Over the past three years, he has been working extensively at Somerset House Studios with Gaika to develop installation art, music and commercial projects.
He has also been developing his own projects and working with other artists as projects come up. Some of this projects are music videos for artists like Nazar, Crystal Fighters, visuals for the FOLD club in London together with the artist Gaika, and others.
We are closely keeping an eye on this audiovisual artist because of his creative and unique projects related to the London based independent label Hyperdub, created by Kode9.
The label has its own identity. His style leaves us astonished, like the Rob Heppel´s visuals. A dark, provocative, sci-fi audiovisual narrative arising from a sensorial and introspective background.
Rob Heppel has also been collaborating with musician Gaika for Hyperdub at Corsica Studios, London in 2019.
One of his many artworks is “Lamborghini copz” , a 360 Film & -3 Channel / 26 Minute Holographic Installation.
Lamborghini Copz is a speculative fiction work of expanded cinema about the development of Brexit, created in collaboration with Gaika for an installation at Hyperdub’s Ø night at Corsica Studios.
Another strong artwork is an installation prototype he built for the exhibition Get Up, Stand Up Now in Somerset House in 2019.

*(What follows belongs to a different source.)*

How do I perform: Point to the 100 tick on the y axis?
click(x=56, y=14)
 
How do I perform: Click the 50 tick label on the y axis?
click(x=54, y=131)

A major new exhibition celebrating the past 50 years of Black creativity in Britain and beyond.
And my favourite one, is the music video for Nazar – “Bunker” in 2020 because of the originality of the technical production when expressing the background of the song.
For this video, Nazar told Rob Heppel about the situation in Angola in 1992; after 17 years of the civil war with the countless lives destroyed between warring factions – the ruling MPLA agreed to hold an election.
After researching the Angolan civil war, Rob Heppell wanted to create something representing the right emotional context for the song.
Claustrophobic ruptured rooms, skeletal remains of luxury hotels, the transformation of personal space turned into political no-man’s land through extreme violence, the shifting centre of an infinite war.
The camera moves as the memory of a soul whirl-winding through a city, right after a coup.
I absolutely love this complex and thoughtful audiovisual artist. His work is fresh and original. Not only because he mixes the different tools to achieve a particular result but also because of the way of expressing an idea. In many cases an idea with a strong reflection of reality.